# [Problem to solve]
For the string "computer", search the entries below and copy every line where it appears.

(Pixel coordinate grounding data)
──────

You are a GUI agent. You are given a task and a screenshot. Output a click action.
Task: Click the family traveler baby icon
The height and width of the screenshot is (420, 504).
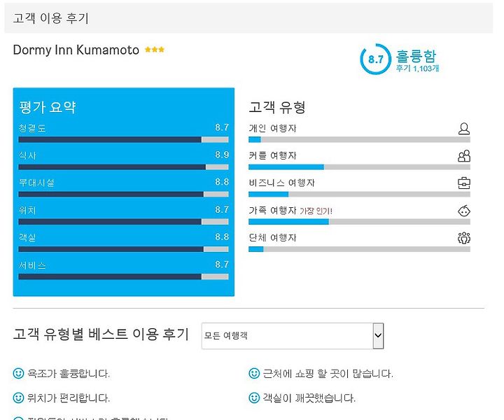pyautogui.click(x=464, y=211)
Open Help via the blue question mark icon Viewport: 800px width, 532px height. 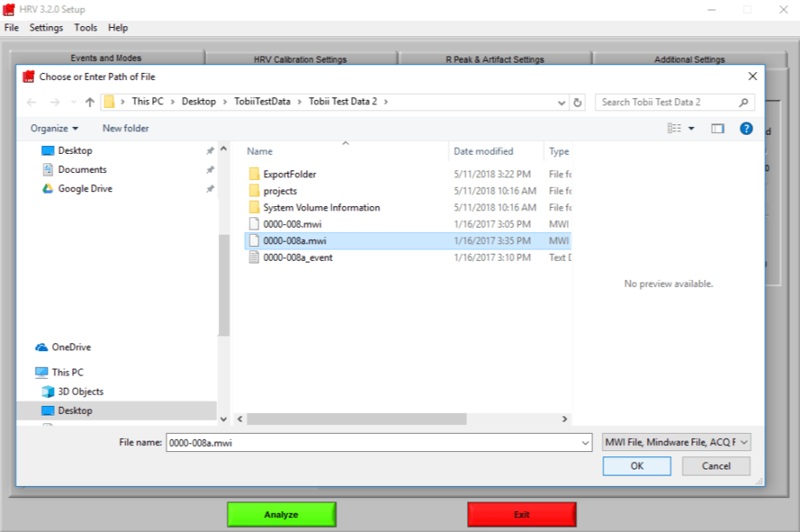[x=747, y=128]
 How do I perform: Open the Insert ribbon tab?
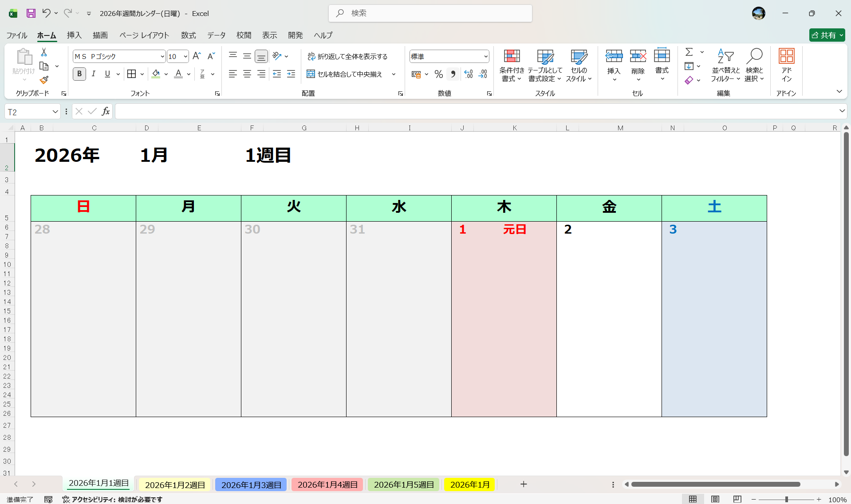(x=74, y=35)
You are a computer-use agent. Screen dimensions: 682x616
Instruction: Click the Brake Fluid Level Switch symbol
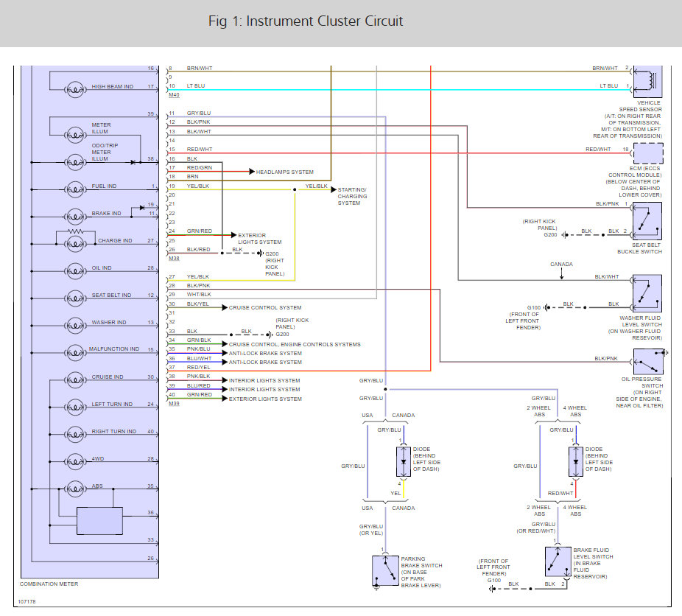[558, 561]
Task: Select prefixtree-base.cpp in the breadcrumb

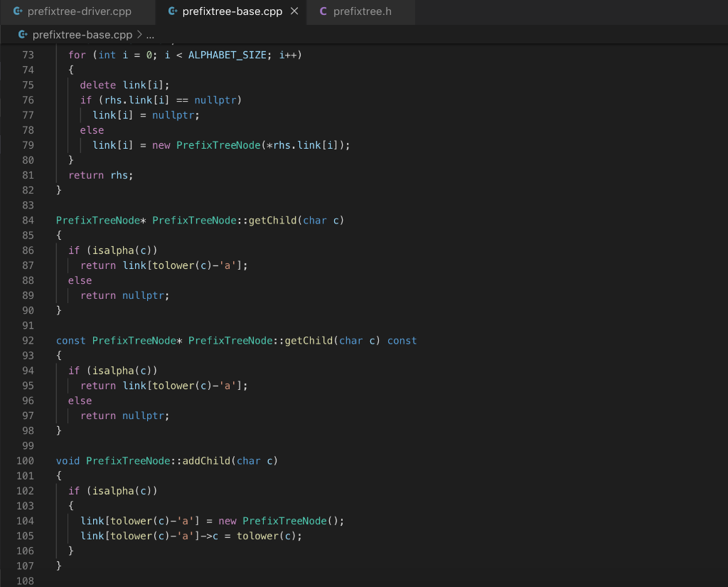Action: click(82, 35)
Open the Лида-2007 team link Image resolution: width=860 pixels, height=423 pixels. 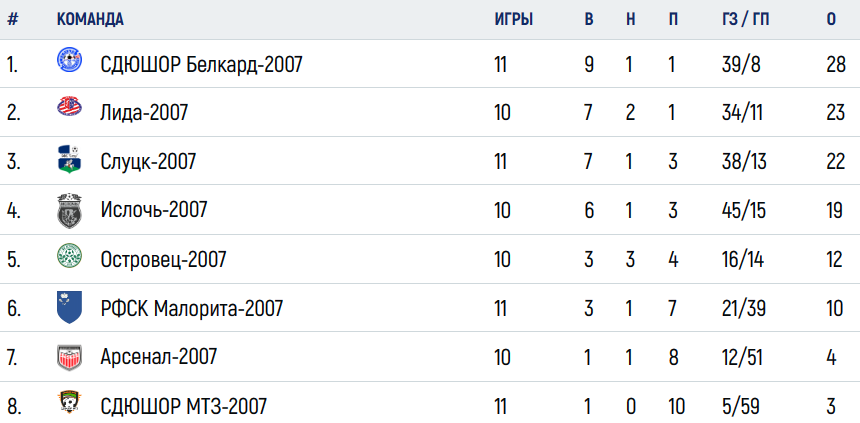(144, 113)
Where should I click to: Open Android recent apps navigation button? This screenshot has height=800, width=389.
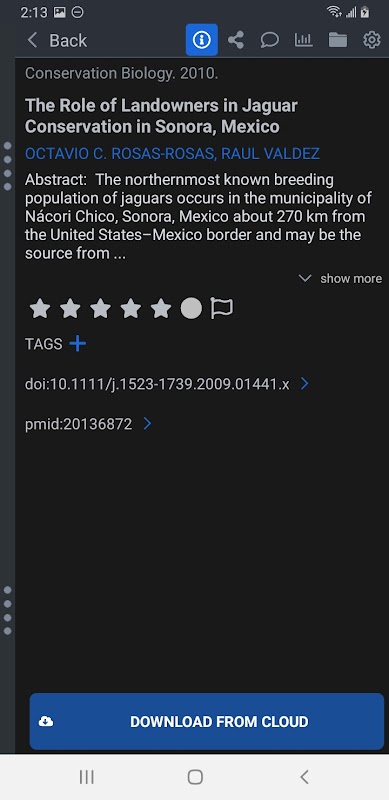(87, 777)
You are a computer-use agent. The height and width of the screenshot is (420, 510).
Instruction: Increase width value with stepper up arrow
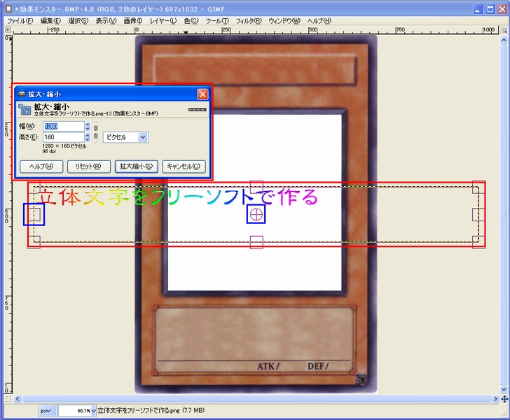(88, 123)
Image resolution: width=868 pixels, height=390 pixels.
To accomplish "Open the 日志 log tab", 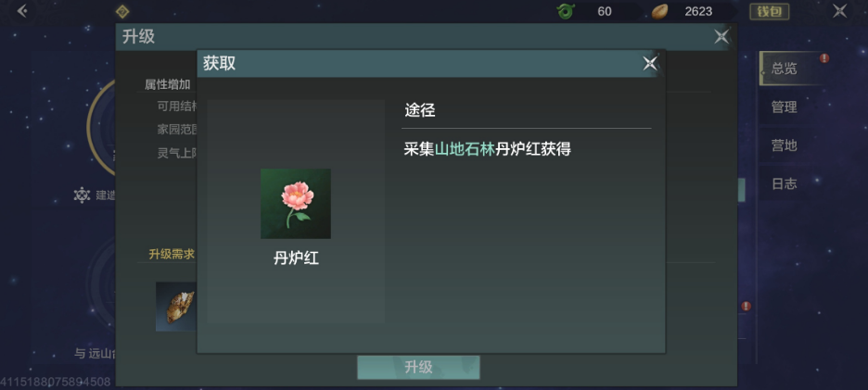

──────

# [Answer space]
You are a computer-use agent. Screen dimensions: 682x616
You are a computer-use agent. The height and width of the screenshot is (420, 510).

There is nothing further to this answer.